Wildair – Review
I’ll be honest: I’ve never been a fan of sharing communal tables with strangers, straddling backless stools in bare bones dining rooms… with no reservation policies; the hipster way of dining. Of course, that doesn’t mean I didn’t make sacrifices over the years. After all, I love great food above all else and there have been a slurry of exciting eateries worth surrendering creature comforts for in the last decade.

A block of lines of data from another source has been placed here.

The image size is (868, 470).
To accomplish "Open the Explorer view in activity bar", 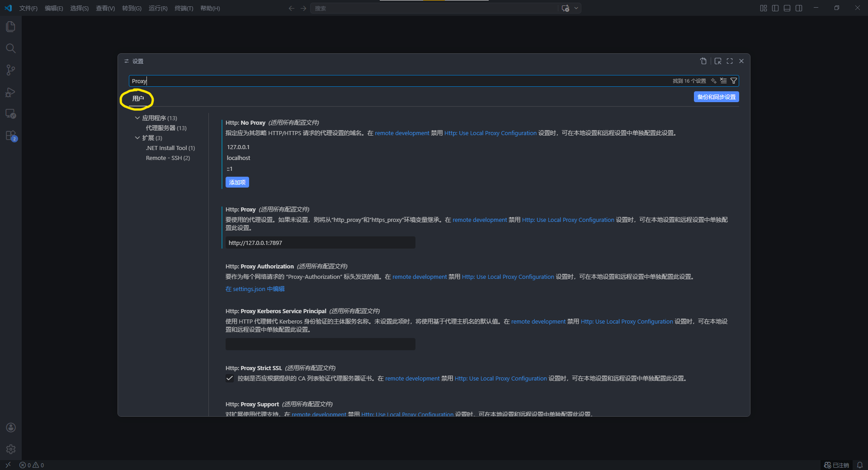I will pyautogui.click(x=11, y=27).

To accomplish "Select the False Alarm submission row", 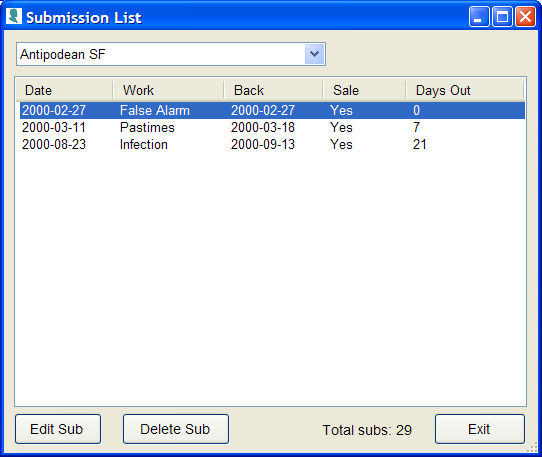I will tap(272, 110).
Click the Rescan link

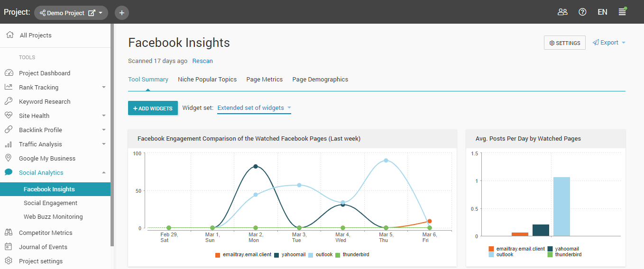click(202, 61)
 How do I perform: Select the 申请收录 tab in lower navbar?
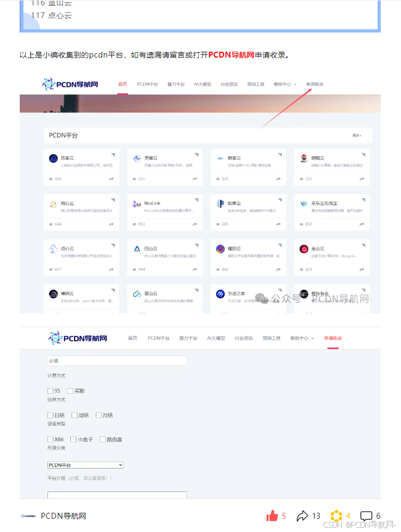(x=333, y=338)
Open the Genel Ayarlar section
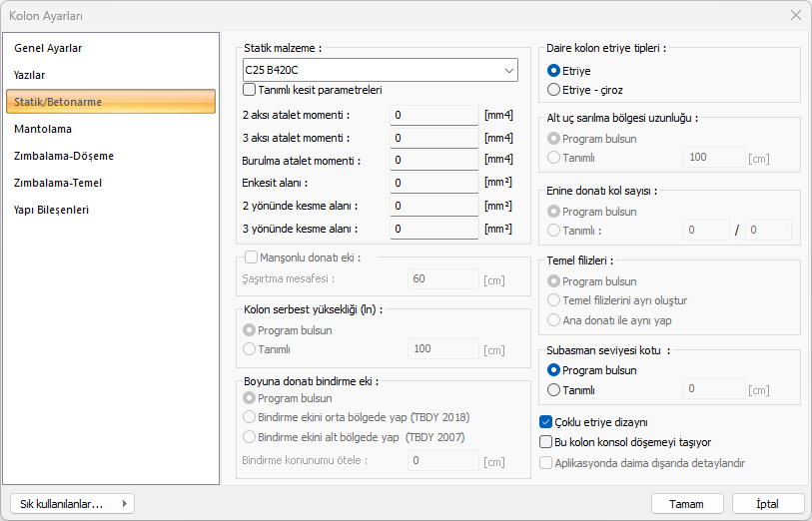812x521 pixels. tap(48, 48)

Wildair falls into that category, especially right now. Shuffle inside and you won’t find much relief from the blustery cold outside. That’s because the restaurant is so tiny you can feel a draft from the door no matter you sit. Speaking of seating, all the chairs are high top stools at high tables packed tightly together. Aside from a ceiling obscurely stitched with yarn, there’s not much in the way of decor to admire, but that doesn’t seem to be the point at this Lower East Side newcomer. Modeled after European wine bars, the intention of Wildair is to focus on a great glass of wine and your plate. And there just happen to be several wonderful wine offerings by the glass, particularly in the funky natural wine and sherry department, so you’ll want Jorge Riera, the wine director, to guide you to something new and different.

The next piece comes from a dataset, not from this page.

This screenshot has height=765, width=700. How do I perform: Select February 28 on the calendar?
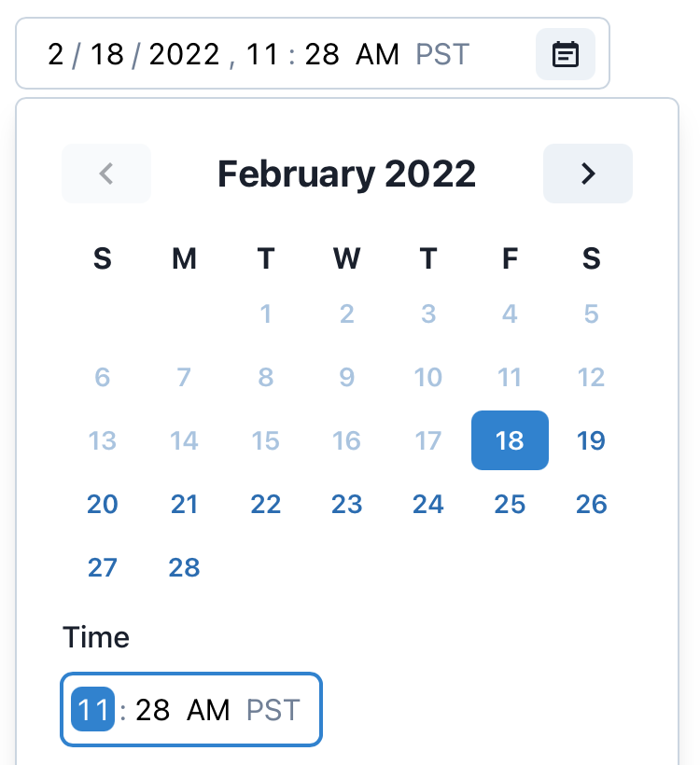coord(184,567)
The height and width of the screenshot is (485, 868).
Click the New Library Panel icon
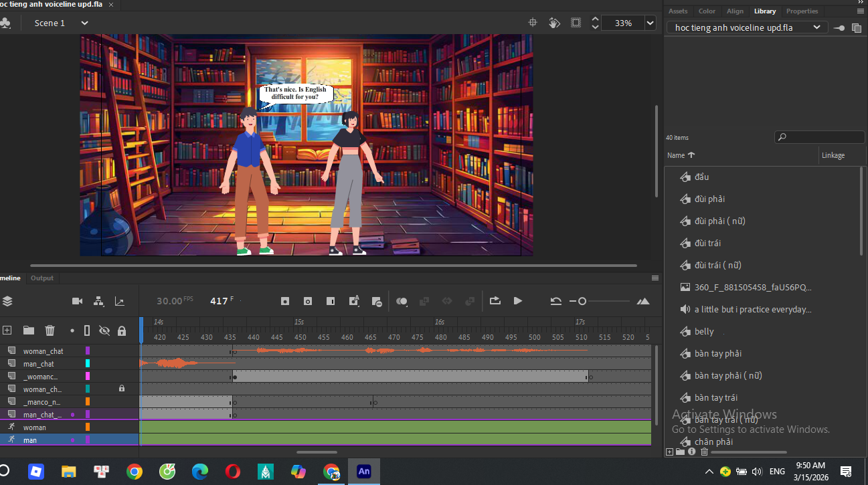[x=857, y=27]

Wildair is a stone’s throw away from its ambitious older sibling, Contra, with a daily changing tasting menu of supremely modern dishes. Wildair, on the other hand, offers an a la carte menu, populated with some very innovative dishes that still manage to comfort, which is no easy feat where food is concerned. Take the homemade Sourdough Bread, wondrously crusty, served with a salted and nutty olive oil that makes the trip down to the edge of the Chinatown worthwhile in and of itself. (I only wish they sold those enviable loaves to-go!) Then there’s the rich, velvety Pork Rillette (also made in-house), served with toast and cornichons, or a trio of cured meats, to nibble on while you choose between dishes, titled “Chicken, Turnips and Onion,” or “Tuna, Cabbage and Potato.”
Whatever you do, start with the Beef Tartare, a dish that’s got everything going for it. The delicate, chopped meat is mingled with roast Chestnut and a genius foil of fresh horseradish for potent zip, then showered with sharp wisps of Smoked Cheddar and toasted buckwheat for needed crunch. And don’t order the Romaine Lettuces expecting a garden variety salad, because what arrives at the table is shockingly intense; Lettuce leaves peppered with a crumble of Pistachio and a thick, pungently flavored dressing made from butter & caramelized lettuce.

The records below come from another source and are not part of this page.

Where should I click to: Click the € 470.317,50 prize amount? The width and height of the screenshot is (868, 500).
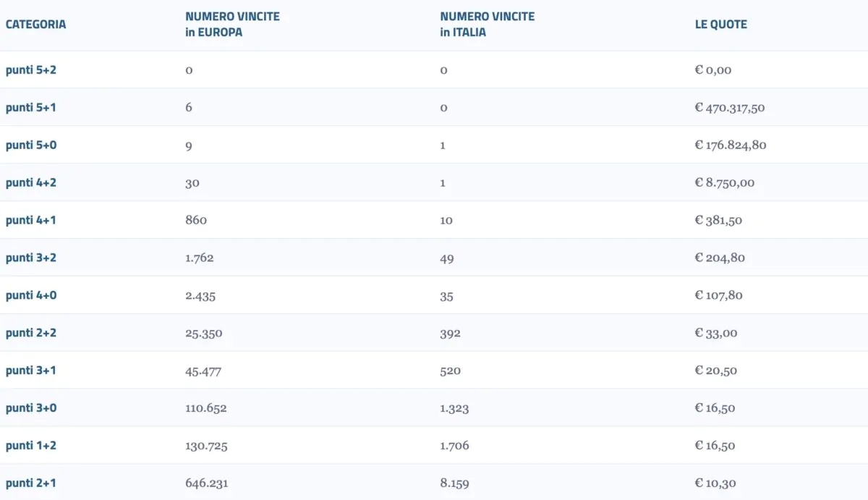(x=729, y=108)
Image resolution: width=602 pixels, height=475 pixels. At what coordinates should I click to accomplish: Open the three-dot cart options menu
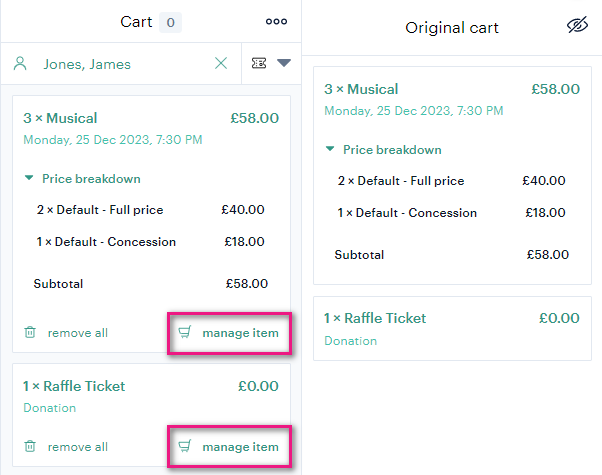276,22
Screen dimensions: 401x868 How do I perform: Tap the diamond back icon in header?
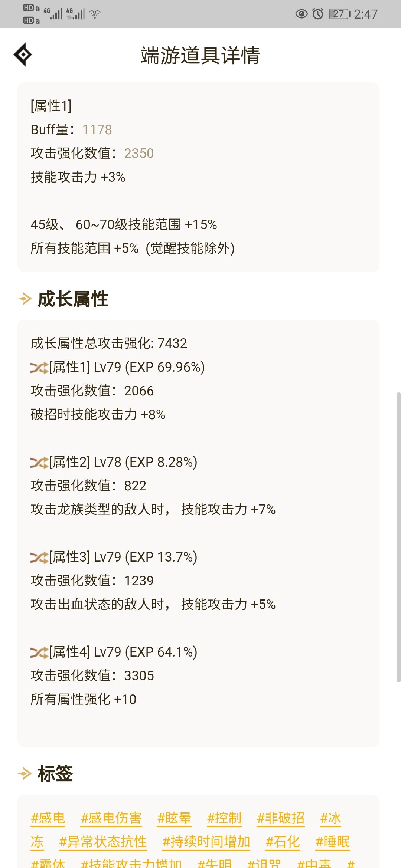click(23, 55)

There’s a beautiful Scallop Crudo accented with crispy kale leaves, cucumber, chives and oro blanco (citrus fruit), all basking in a reduction of kale greens; a crudo rendition that easily stands apart from the rest in this fine city. And so does the Ricotta consorting with Sweet Potato, Purslane and an addictive Tahini dressing (that I’d also buy to-go!) as well as a small plate of both Roast and Raw shaved Cauliflower topped with Watercress and dosed with Onion.
Intense flavors pop up everywhere at Wildair, like in a plate of Georgia White Shrimp, stewed with celery and cilantro in a garlicky pimenton oil (cooked with the shrimp heads & shells on) to intensely briny effect. Really, the only dish I wasn’t fond of was a Fried Trio of Squid, Lemon and Spring Onion, over-battered and served with a muddy squid ink aioli that seemed to rest too much on its inky laurels for flavor.
The best part of the meal at Wildair just may be dessert, the handiwork of pastry chef, Fabian Von Hauske, who got his feet wet at Jean-Georges under Johnny Iuzzini. Don’t let the fact that there are just two desserts on the menu deter you. Order both! (You won’t be disappointed.) While I usually hate when chefs pair opposing temperatures on the same plate, there’s something about the combination of green apple granita, a killer, room temperature panna cotta and cinnamon crumble that is beyond words. Though it does have tough competition when eaten alongside the Chocolate Peanut Butter Tart, dosed with plenty of salt and served on a buckwheat shell pedestal to admirably offset some of the sweetness.
What Wildair lacks in creature comforts, it easily makes up for on the plate with really original cooking. Besides, there are convenient cubby holes under each table for menus, silverware and, of course, your phone. Wildair is easily one of my favorite, new restaurants, and I’ll like it even more come spring when the chilly draft eases up!